On the other side the result found by Myra, Strober and Charles, Weinberg, (2009) is that there appear to be limited differences between employed and nonemployee wives in their use of strategies to relieve time pressures.
Table-2clearly reveals that the mean score obtained from working women on stress was 53.05 and mean score obtained from non-working on stress was 51.25 The difference between the two means was not significant. The higher mean score for stress was obtained by working women in comparison to non-working women. Aujla and Harshpinder, (2006) found that the various financial and temporal factors causing stress among working and non-working women in India. Results indicated that expenses on sudden emergencies, more work and less time to do them were considered to be the stressors by women in both categories. Working women were stressed due to shortage of time for doing work, planning, sharing with family, leisure or social activities and personal health care. Non-working women were stressed due to unavoidable expenses, and irregular income. On average, non-working women were stressed due to financial factors and working women due to temporal factors. It is also consistent with Hsatami (2007) also found in their study that there was significant difference between stress among working and non working married women.
Table-3clearly reveals that the mean score obtained from working women on self-efficacy was 28.8 and mean score obtained from non-working on self-efficacy was 29.8. The difference between the two means was not significant. The higher mean score for self-efficacy was obtained by non-working women in comparison to working women. Kumthekar (2000) examined the working women, being an earner in the family, is easily accepted and respected.

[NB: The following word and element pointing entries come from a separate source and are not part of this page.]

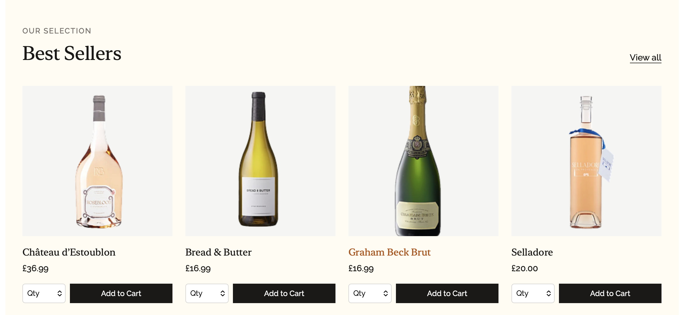Open the Qty dropdown for Selladore
692x315 pixels.
[x=533, y=293]
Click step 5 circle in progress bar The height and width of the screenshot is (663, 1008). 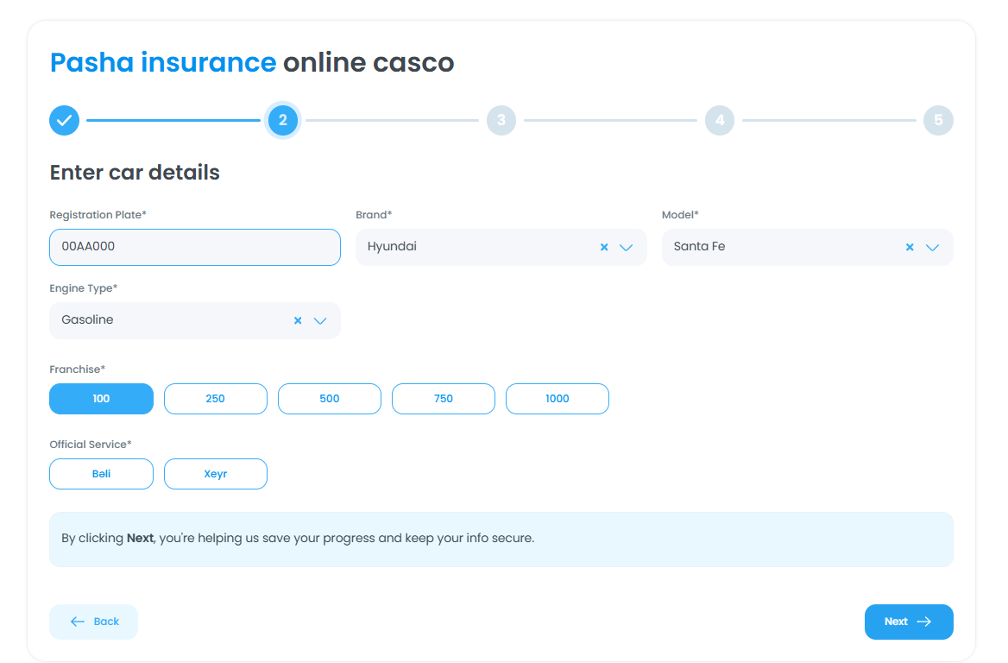tap(938, 121)
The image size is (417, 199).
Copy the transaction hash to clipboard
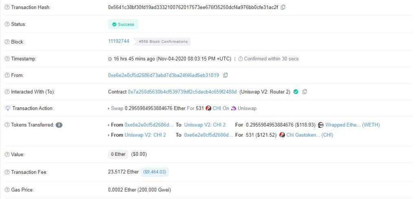283,7
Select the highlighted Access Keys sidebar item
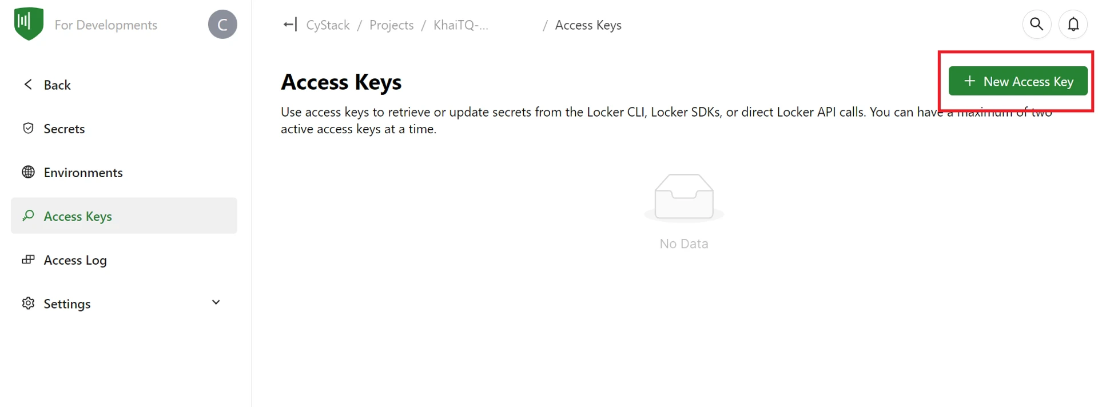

Hence; it was thought that working women would have a more positive self- efficacy as compared to non working women. The result was found, it is amazing to note that no significant difference between working and non working women. All women had a devaluated self- efficacy.
In the end it may conclude that working women are more efficient in managing the time in comparison to non married working married women. Result also shows that there is no significant difference in stress among working and non-working women. Surprisingly result also shows that working and non working married women have similar level in self- efficacy.